Gross and Mauro’s work did not go to waste.  Because of the court’s incongruous decision in McCleskey, many states and the federal government were spurred into taking action against discrimination in capital sentencing. Though it was only a fraction of the movement pushing against racial discrimination in America’s legal system, that was more than enough for Mauro because he was part of “doing the right thing.”  

Let your values be your guide 

These days, Mauro can be found sitting at his desk next to a long shelf filled with books with names like “Say it With Figures.” With the term underway, he smiles about teaching Honors College students. 

“Every single Honors College student I’ve worked with has their heart in the right place. I think they want to do what I want to do, which is to see if they can make the world a little better,” he says. 

In his classroom, he wants to expand on the psychological meaning behind anything from numbers to decision making. “Making Mistakes and Creating Catastrophes,” “Psychology of Fascism,” and “Law, Science and Morality” are some of the classes he plans to teach at the Honors College. 

“People differ in what they think is the right thing to do. But for a lot of us, it’s that you want to at least do no harm and be fair,” says Mauro. “If you flip it the other way around, it’s helping people, not just avoiding doing harm. It’s trying to help them live and grow and to be fair in how you treat them.” 

He is also continuing his aviation safety research, tackling issues surrounding the two deadly crashes in 2018 and 2019 of the then-brand new Boeing 737 MAX.  

robert mauro portrait
“People differ in what they think is the right thing to do. But for a lot of us, it’s that you want to at least do no harm and be fair. If you flip it the other way around, it’s helping people, not just avoiding doing harm.

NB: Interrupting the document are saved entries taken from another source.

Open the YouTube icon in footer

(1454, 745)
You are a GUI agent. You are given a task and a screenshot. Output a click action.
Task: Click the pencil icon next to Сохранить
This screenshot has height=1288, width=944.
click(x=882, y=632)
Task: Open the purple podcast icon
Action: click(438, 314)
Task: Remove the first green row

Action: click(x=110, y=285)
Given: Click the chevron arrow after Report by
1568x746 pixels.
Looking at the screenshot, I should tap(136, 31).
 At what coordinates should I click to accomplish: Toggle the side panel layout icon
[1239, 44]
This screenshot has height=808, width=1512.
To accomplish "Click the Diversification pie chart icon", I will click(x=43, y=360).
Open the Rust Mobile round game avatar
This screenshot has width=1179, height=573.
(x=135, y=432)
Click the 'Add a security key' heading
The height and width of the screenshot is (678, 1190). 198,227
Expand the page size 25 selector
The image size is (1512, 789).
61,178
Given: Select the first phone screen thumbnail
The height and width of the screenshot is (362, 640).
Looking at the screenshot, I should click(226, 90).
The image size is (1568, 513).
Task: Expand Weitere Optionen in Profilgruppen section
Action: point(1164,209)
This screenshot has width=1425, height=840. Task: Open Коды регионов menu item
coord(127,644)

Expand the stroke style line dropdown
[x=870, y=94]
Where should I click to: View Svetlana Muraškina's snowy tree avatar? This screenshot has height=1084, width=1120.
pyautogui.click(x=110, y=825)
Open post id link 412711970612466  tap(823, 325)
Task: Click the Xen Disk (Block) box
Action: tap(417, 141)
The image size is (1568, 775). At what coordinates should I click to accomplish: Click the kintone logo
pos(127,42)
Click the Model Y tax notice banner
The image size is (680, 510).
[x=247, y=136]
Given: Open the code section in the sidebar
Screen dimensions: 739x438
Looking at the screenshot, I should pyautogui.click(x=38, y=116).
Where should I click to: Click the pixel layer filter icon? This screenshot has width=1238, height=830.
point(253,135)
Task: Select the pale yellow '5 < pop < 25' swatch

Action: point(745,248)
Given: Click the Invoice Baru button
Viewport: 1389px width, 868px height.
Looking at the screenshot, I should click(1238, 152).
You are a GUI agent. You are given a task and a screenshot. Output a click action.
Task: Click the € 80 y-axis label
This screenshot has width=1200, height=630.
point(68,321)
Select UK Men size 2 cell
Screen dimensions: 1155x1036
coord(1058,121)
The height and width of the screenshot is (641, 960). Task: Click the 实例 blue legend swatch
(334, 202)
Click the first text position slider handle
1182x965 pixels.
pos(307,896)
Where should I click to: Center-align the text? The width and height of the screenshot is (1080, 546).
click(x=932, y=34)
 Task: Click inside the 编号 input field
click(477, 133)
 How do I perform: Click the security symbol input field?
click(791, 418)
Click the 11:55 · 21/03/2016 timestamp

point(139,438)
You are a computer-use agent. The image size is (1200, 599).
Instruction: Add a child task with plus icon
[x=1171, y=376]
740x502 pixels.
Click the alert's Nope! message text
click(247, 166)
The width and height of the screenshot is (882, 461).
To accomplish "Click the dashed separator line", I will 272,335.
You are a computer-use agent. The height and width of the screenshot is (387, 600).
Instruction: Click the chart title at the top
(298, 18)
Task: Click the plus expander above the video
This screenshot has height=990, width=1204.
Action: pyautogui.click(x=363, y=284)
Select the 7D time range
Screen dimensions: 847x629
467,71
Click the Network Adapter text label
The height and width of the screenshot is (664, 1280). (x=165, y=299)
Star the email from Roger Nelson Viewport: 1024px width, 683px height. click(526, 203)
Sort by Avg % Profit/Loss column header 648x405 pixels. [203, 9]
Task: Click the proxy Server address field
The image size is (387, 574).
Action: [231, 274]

It’s trying to help them live and grow and to be fair in how you treat them.”  
Robert Mauro, Associate Professor of Psychology, Clark Honors College

For Mauro, science doesn’t only exist in research labs. Rather, it lives in the way humans navigate the world. You don’t have to wear a white lab coat to think like a scientist. It’s all about reaching a level of understanding by thinking about why you are doing what you are doing and the impact that you have. 

“Whatever field you are in, you can ask yourself ‘Why did I do this?’ and don’t be satisfied with the first thing that comes into your head,” he says. “You don’t need to know the latest research in a particular area. You need to know some basic principles and one of them is to question yourself. What is it that you’re doing, why are you doing it, and does it align with your values?”